** START OF DOCUMENT EXTRACT **

One of the most common topics of conversation and indeed concerns amongst mums in my mother’s circles has revolved around baby’s feeding issues. It starts off right after birth with worries such as ‘do I have enough milk?’, ‘is my baby getting enough to eat?’, ‘is it ok to give formula?’. This is perpetuated by the fact that practitioners seem to measure a child’s development at least in those early weeks mainly on weight gain. Fast forward a few months and anxieties start to grow about ‘when do I start my baby on solids’, ‘what foods can I give them?’, ‘what foods do I need to avoid?’, ‘Is my baby eating enough?’. And just to confuse us all, it is then suggested that we should be feeding our children whole foods that they can eat themselves and not puree that we can feed them from a spoon. And, indeed, food is certainly worthy of stress as we all try to give our babies the best nutritional start to life.
It is no surprise, therefore, that at some stage, our babies or toddlers are affected by some of our stress and may change their eating behaviours in response. This happened for us when our eldest daughter, Lucy, hit around 9 months of age (although, we certainly didn’t realise it at the time). Lucy was a pretty good eater but was never a big eater. I occasionally worried that she wasn’t getting enough food but generally she ate happily and without fuss. This all changed, however; seemingly overnight. Mealtimes became more akin to a battle field and those in charge of feeding her needed to ensure they were ‘suited up’ in appropriate apronware to repel the projectiles of food that soon flew through the air either by hand or straight out of her mouth! It became a very stressful time for all involved. It was only thanks to hindsight and an article highlighting changes that can happen with babies and their food, that I could see what may have happened to cause this shift in behaviour. And I have since set about making meal times peaceful once more using six helpful strategies.
At around the time food became an issue for us, Lucy had developed her first gastro bug. It was not overly serious but she had a night of vomiting followed by about two weeks of diarrhoea. Not being aware of the RIE approach to mealtimes, I had always fed Lucy as much as I could using distractions such as toys or keys or other objects to keep her attention whilst I spooned in as much as I could. At around the time she was sick, she went off her food almost altogether for a period of time. Concerned that she was not eating enough, I tried everything to get Lucy to eat her meals. I coerced her into taking ‘just one more mouthful’ with pleas of ‘come on darling, you like spaghetti’ and ‘if you eat this pea, you can have some apple puree’. It became a battle of wills fraught with emotions from us both. In her advice to another parent having the same issues with their toddler, Janet Lansbury had this to say, which helped me to see what might have been happening at our dinner table.

** END OF DOCUMENT EXTRACT **

_WRITTEN EXERCISE A:_ Edit the entries starting at the line containing "Open Chrome from" and ending at the line containing "click(484, 94)" by swapping "Chrome" for "Firefox", with nothing else changed. Give back only those lines.

** START OF MATERIAL FOR THIS TASK **

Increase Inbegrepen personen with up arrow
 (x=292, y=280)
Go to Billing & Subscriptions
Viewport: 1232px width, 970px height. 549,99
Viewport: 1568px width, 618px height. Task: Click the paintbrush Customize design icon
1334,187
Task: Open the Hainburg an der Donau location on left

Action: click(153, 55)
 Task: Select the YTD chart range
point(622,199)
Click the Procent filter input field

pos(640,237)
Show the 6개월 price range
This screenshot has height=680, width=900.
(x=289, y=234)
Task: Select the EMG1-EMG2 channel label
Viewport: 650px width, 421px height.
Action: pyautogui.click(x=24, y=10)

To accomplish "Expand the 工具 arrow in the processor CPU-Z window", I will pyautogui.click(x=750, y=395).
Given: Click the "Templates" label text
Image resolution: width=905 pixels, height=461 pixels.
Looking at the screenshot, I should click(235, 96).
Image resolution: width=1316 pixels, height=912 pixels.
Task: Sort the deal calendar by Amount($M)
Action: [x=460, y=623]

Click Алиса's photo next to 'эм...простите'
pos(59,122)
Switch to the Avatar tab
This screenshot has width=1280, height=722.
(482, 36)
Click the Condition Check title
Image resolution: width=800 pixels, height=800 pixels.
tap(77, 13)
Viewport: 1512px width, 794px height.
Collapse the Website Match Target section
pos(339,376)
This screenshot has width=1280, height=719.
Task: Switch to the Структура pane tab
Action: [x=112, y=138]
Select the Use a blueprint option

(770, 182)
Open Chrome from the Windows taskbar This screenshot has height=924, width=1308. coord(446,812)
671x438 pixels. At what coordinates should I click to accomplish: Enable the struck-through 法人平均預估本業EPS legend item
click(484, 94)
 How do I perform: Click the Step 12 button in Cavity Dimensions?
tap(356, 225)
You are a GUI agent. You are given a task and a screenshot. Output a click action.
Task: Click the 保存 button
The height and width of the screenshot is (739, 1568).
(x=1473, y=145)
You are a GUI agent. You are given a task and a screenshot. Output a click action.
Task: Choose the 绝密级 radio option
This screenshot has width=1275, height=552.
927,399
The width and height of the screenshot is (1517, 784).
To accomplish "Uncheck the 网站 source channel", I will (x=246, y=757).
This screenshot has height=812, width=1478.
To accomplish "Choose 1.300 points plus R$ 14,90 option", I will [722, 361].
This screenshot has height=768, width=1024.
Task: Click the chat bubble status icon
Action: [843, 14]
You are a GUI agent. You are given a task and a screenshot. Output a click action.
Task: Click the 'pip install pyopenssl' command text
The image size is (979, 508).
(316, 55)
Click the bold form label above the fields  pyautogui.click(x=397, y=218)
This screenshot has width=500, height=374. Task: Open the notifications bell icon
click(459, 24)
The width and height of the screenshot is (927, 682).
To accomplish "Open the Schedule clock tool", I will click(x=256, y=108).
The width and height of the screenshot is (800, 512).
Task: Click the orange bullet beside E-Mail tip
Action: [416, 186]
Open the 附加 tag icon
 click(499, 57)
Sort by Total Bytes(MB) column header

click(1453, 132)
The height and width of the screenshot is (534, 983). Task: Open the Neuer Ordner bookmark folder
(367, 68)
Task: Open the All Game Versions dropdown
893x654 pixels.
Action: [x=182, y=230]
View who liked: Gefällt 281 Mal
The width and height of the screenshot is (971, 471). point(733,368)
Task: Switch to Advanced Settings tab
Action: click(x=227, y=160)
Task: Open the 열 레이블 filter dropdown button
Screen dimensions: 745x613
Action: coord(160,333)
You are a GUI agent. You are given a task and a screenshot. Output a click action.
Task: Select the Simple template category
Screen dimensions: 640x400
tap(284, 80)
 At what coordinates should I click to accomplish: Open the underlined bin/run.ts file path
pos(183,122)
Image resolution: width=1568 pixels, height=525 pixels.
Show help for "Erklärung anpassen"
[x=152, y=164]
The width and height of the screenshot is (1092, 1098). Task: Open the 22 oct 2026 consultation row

** END OF MATERIAL FOR THIS TASK **

_WRITTEN EXERCISE B:_ In the piece on baby feeding, around what age was Lucy when her eating behavior changed?

_CORRECT RESPONSE A:_
Open Firefox from the Windows taskbar This screenshot has height=924, width=1308. coord(446,812)
671x438 pixels. At what coordinates should I click to accomplish: Enable the struck-through 法人平均預估本業EPS legend item
click(484, 94)

_CORRECT RESPONSE B:_ Around 9 months of age.